出所:『エン転職』1万人アンケート(20212月)

 更に、企業選びの軸が変わったと回答した人へ、具体的に何を重視するようになったかという質問をしたところ、1位が「希望の働き方ができるか」で約42%を占めています。ここで言われている「働き方」とは、リモートワークや副業などができるか否かということです。3位の勤務時間や勤務地も「働き方」に関係しています。一方で、2020年8月時点の「転職を考え始めたきっかけは?」というアンケートでは、1位が「やりがいや達成感を感じない」という回答となっていました。

出所:『エン転職』1万人アンケート(20212月)(複数回答可)

 このようにコロナ禍によって、転職者の仕事に対して求めるモノが変わってきているということが言えそうです。ざっくりというと、「やりがい」から「働き方」を求めるようになっているということです。これまでは、一つの会社の一つの仕事に縛られるということが前提となっていました。このような状況では、仕事に対する「やりがい」が非常に重要な要素となります。今勤めている会社の仕事以外に選択肢がないからです。しかし、リモートワークを経験することによって、通勤時間の削減や時間の有効活用、副業の実施などを経験することによって、一つの会社の一つの仕事に縛られない働き方に多くの人が気付きました。そうなると、自分のキャリアの可能性を広げられる「働き方」が許される企業を選ぶのは至極当然の流れのように感じます。

 今後、人を採用する場合には、「働き方」の観点でリモートワークや副業の自由があるという点を示すことが有利になるように思います。逆に、そのような働き方ができるということを示せれば、中小企業であっても、優秀な人材を採用できる可能性が高まるということです。

■新しい採用の模索

 このように、転職者の求めるモノが「やりがい」から「働き方」に代わっているときにどのように採用を進めていけば良いのでしょうか?

 3つのポイントがあると思います。一つ目は、会社においてリモートワークの推進や副業を推奨する動きを進めるということです。現時点でリモートワークを行っていない場合、「働き方」を求める転職者を獲得することは難しくなるからです。

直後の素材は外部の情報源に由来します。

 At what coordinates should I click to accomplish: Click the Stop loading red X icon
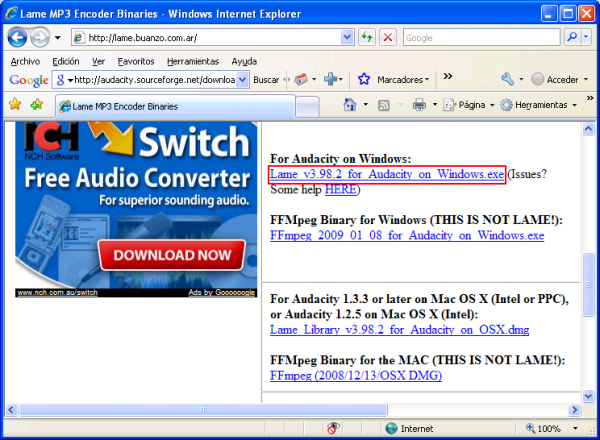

 二つ目のポイントは、希望に沿うような「働き方」ができる会社であるということをアピールしていくことです。

 三つ目のポイントは、副業や採用の新しいプラットフォームを試してみるということです。例えば、2021年2月の日経新聞に掲載されている副業・転職のマッチングサービスのYOUTRUSTは、副業を一定期間行ってみて、双方で合意に至れば副業先の会社に転職できるというようなサービスを展開しています。このようなやり方であれば、会社も転職者もミスマッチが少なく、採用を進めることが可能です。

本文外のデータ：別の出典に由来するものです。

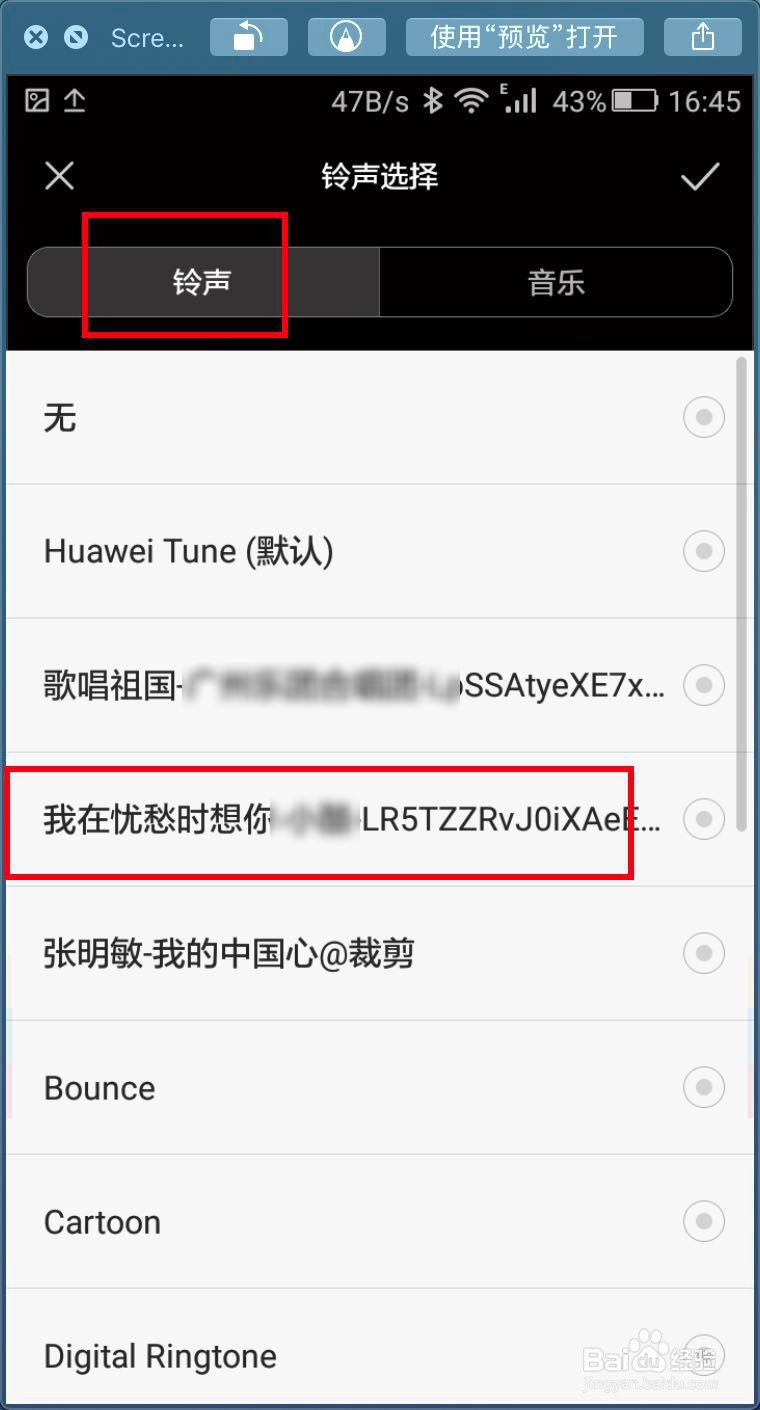Image resolution: width=760 pixels, height=1410 pixels.
Task: Select Huawei Tune (默认) radio button
Action: [x=704, y=551]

 以上のように、コロナ禍によって、転職者が仕事に対して求めるモノが「やりがい」から「働き方」に代わってきています。このような変化は一旦進んでしまうと元の状態に戻る可能性は低いと予想されます。ですから、そういった人材を採用するためには、会社の側が仕組や体制を変えていく必要があるのかもしれません。「働き方」の点で魅力的な会社であることを演出することが、採用の観点では重要となるからです。

[参考情報]

『エン転職』1万人アンケート(2021年2月), エン・ジャパン, https://corp.en-japan.com/newsrelease/2021/25262.html

『エン転職』1万人アンケート(2020年8月), エン・ジャパン, https://corp.en-japan.com/newsrelease/2020/23810.html

(第124回: 2021/3/3)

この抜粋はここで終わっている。